* **Material shown**:
####

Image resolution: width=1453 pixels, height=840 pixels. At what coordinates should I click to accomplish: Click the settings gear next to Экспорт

####

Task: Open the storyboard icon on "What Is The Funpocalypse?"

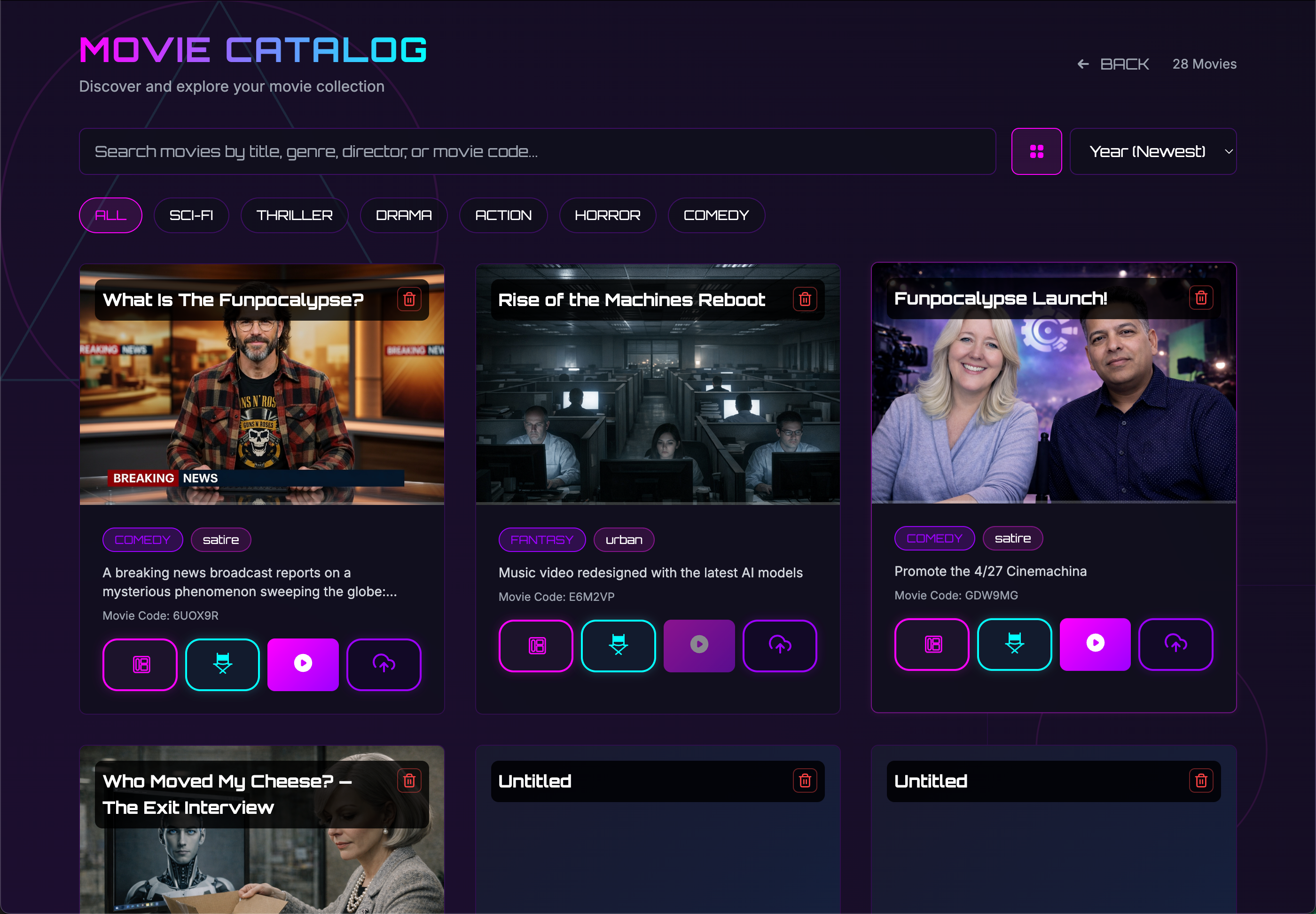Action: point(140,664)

####

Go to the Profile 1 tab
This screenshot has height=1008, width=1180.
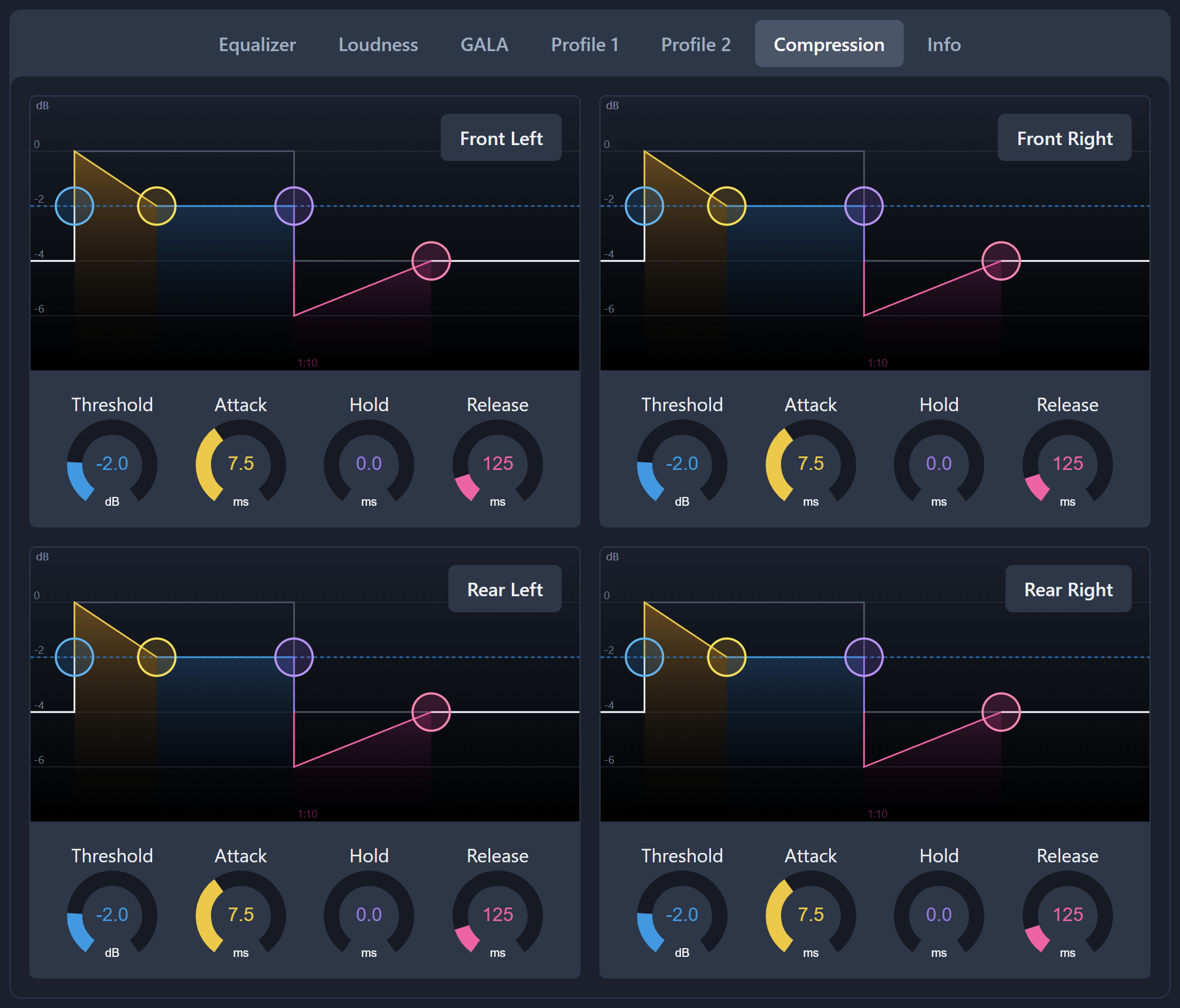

####

* **The problem**: Go through the material line by line. Show each line that contains the string "width".

* **Your response**:
Image resolution: width=1453 pixels, height=840 pixels. At what coordinates should I click to accomplish: Click the settings gear next to Экспорт
This screenshot has height=1008, width=1180.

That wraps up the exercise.